TAREA: Copia sin cambios el tramo de los registros que va desde su inicio hasta la línea que contiene "I want to click on shell-icon, so", con ambos extremos incluidos.

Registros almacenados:
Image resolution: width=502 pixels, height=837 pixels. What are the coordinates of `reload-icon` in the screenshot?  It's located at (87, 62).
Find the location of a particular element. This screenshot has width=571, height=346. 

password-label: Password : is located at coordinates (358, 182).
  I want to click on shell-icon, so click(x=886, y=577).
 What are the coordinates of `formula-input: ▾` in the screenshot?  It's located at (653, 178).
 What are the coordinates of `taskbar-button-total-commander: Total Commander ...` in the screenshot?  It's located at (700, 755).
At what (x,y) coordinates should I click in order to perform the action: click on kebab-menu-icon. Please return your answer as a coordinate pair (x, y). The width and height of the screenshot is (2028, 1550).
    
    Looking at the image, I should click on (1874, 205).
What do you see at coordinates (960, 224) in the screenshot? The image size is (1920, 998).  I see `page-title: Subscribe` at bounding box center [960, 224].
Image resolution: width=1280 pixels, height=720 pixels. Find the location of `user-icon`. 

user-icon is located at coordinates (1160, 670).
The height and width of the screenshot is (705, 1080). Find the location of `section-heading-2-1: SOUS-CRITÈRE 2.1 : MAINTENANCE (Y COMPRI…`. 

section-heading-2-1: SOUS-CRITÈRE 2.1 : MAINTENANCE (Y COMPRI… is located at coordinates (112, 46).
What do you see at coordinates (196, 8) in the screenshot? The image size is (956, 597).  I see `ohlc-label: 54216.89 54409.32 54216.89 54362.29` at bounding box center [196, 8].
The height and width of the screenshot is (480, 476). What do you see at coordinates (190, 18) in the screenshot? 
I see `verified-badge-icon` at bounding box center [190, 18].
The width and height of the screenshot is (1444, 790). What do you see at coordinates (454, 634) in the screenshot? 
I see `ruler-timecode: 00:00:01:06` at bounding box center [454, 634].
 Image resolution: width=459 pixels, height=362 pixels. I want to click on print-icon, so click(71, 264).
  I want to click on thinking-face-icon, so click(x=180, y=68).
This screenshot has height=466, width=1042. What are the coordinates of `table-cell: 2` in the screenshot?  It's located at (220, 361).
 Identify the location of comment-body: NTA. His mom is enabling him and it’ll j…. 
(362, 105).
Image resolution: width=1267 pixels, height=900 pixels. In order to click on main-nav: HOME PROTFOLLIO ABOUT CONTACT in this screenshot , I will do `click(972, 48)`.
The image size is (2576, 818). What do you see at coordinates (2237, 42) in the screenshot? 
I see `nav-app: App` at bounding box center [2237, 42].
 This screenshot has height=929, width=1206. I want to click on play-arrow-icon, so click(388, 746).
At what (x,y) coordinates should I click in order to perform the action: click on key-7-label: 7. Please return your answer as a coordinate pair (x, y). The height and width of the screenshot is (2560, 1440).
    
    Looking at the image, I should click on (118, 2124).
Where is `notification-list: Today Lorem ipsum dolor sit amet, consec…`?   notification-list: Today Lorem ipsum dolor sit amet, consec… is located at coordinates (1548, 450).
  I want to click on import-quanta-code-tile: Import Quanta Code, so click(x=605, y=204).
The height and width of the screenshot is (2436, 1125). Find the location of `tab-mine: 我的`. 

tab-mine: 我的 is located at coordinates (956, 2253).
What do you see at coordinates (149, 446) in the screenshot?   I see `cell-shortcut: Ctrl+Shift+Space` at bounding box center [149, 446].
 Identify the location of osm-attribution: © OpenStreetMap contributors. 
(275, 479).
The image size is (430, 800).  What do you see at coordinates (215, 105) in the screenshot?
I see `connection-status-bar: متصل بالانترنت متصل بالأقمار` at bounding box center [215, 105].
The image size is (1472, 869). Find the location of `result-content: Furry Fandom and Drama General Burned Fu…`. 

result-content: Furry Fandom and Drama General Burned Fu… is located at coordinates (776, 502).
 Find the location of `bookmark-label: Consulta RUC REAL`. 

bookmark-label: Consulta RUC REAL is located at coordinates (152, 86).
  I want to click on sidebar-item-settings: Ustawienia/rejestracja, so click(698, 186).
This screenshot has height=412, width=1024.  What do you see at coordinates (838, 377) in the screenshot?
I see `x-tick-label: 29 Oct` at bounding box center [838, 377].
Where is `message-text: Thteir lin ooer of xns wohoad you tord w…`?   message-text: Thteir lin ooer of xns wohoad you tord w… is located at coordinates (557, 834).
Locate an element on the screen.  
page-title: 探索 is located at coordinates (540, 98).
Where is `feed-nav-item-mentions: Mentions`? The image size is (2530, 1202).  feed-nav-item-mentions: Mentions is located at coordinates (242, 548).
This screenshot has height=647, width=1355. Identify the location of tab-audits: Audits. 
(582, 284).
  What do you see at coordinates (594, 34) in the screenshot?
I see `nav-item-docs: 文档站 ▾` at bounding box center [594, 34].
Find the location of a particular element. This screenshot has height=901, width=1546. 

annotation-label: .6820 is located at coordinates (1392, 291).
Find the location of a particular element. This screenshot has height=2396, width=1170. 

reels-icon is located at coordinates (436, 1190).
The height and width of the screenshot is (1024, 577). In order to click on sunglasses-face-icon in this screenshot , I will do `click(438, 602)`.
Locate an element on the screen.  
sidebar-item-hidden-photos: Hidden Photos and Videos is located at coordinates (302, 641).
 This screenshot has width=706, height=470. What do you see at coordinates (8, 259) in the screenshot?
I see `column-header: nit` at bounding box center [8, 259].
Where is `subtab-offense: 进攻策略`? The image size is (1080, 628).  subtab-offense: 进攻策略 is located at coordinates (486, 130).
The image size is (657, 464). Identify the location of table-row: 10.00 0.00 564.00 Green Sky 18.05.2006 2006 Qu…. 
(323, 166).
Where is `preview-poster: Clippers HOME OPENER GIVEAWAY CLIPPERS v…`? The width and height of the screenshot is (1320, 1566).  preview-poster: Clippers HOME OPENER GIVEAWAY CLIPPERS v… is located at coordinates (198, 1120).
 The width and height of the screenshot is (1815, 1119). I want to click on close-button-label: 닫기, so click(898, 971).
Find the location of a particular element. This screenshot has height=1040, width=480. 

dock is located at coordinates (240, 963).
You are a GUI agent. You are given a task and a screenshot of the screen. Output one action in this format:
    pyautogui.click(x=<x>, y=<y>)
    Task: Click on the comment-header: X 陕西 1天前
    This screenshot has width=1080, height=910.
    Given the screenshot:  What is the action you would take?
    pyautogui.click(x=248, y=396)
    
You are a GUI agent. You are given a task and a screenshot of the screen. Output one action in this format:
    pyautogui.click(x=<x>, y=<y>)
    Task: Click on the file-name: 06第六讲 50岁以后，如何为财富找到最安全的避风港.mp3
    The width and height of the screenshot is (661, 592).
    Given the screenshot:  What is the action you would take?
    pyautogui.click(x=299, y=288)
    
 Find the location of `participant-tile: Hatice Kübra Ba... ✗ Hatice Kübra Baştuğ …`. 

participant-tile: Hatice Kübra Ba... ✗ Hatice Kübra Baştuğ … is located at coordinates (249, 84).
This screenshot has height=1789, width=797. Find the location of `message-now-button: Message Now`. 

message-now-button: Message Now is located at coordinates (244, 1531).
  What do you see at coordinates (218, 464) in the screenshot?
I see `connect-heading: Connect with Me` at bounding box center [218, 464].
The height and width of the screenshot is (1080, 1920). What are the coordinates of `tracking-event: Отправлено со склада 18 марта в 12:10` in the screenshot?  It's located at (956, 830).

RESULTADO:
Image resolution: width=502 pixels, height=837 pixels. What are the coordinates of `reload-icon` in the screenshot?  It's located at (87, 62).
Find the location of a particular element. This screenshot has width=571, height=346. 

password-label: Password : is located at coordinates (358, 182).
  I want to click on shell-icon, so click(x=886, y=577).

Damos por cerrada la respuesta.